Machine learning (ML) encompasses a vast number of different types of algorithms. What they have in common is their ability to learn a solution from known data (supervised learning) or learn a solution that separates the data into a pre-defined number of data sets (un supervised learning). With a multitude of different algorithms at our fingertips, which one should be used for what application?
In my experience in machine learning, I have found that certain algorithms work better for certain problems. For image analysis, like facial recognition or text recognition, Artificial Neural Networks (ANN) lead the way. But a problem, like predicting who perished on the titanic, may not be solved by a straightforward ANN.
“Kaggle is a platform for data science competitions.” – www.kaggle.com. And here is where I obtained the data of the passengers who sailed on the Titanic. Currently, there is a competition going to determine the algorithm that will predict whom in the test set of passengers perished on the Titanic. Looking at the stats online there have already been a handful of people who can predict the outcome for the passengers with 100% accuracy. Despite this I wanted to give it a try.
To begin with I followed a tutorial online (http://trevorstephens.com/kaggle-titanic-tutorial) and used the programming language R with decision trees (a ML algorithm) to predict who would perish. Sadly, I was unable to get any better than about 78% with some minor feature engineering. So I thought, “What could be better than decision trees?”
My career in ML started with Deep Learning (ANNs) and so I went to Python to see what they had in terms of algorithms I could easily implement to test if deep learning was any better. Python has an amazingly simple (once you’ve got it installed) deep learning package called Keras. With Keras you can easily, and quickly, create an ANN with only a few lines of code. (Previously I have written ANNs from scratch which gives a very in depth idea of how they work but is more effort than needed here.)

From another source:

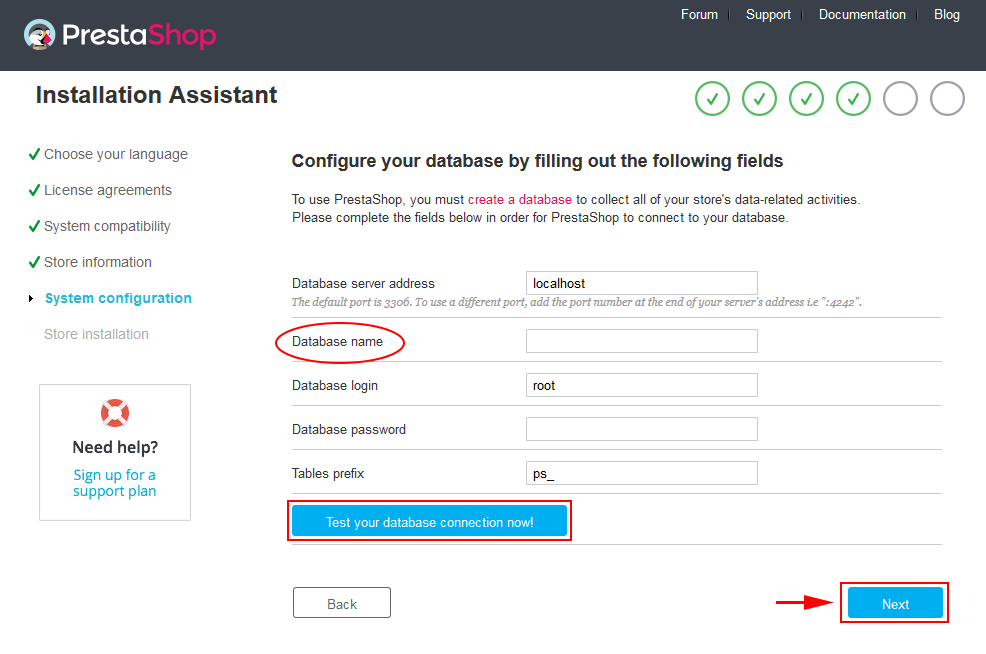986x654 pixels.
Task: Open the Forum link in header
Action: point(699,14)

I used several features of the data to train different topology ANNs, but found that the different topologies rarely increased the accuracy of the model. What did increase the accuracy of the model was including different features of the training set. The features I ended up using were gender, if a child or adult, cost of the fare, the class of the ticket, family size, and the embark code given. And despite all of these features, and using deep learning, I obtained 77% accuracy.
So deep learning didn’t achieve a better accuracy for predicting whom perished on the Titanic than using decision trees. Why? Because deep learning isn’t any more powerful than other algorithms when the features can’t differentiate between different classes. And deep learning is not necessarily the answer to everything.
If two algorithms can result in similar accuracy, how do you choose the right algorithm? Mostly, it comes from testing a few different ones and going with the one that shows the most promise. It also depends on your data. If you are using 1,000’s to 1,000,000’s of examples in training and testing you need to look at quicker algorithms. Decision trees are quite slow in comparison to ANNs and Support Vector Machines (SVMs). For a larger problem you may want to stay away from decision trees unless you have access to parallel programming or GPUs.
One other major point in deciding on your algorithm is what your problem is solving. Are you classifying data? Are you predicting how late plans will be in minutes? Or are you trying to predict where people give up on their online shopping cart? Each of these cases requires different outputs that cannot be returned by all ML algorithms. Classification can be done through decision trees, ANNs, SVMs, and some others. Predicting how late plans will be requires a regression output, which can be done with ANNs and SVMs. But identifying at what point someone stops their online shopping requires path analysis.
For each problem there may be more than one possible algorithm and it’s up to you/us to determine which is the right tool for the right project and quickly throw out the wrong tools. If we can fail fast and often we can quickly narrow down the solutions that will work and better make the predictions we are intending to whilst still getting to have lots of fun with ML.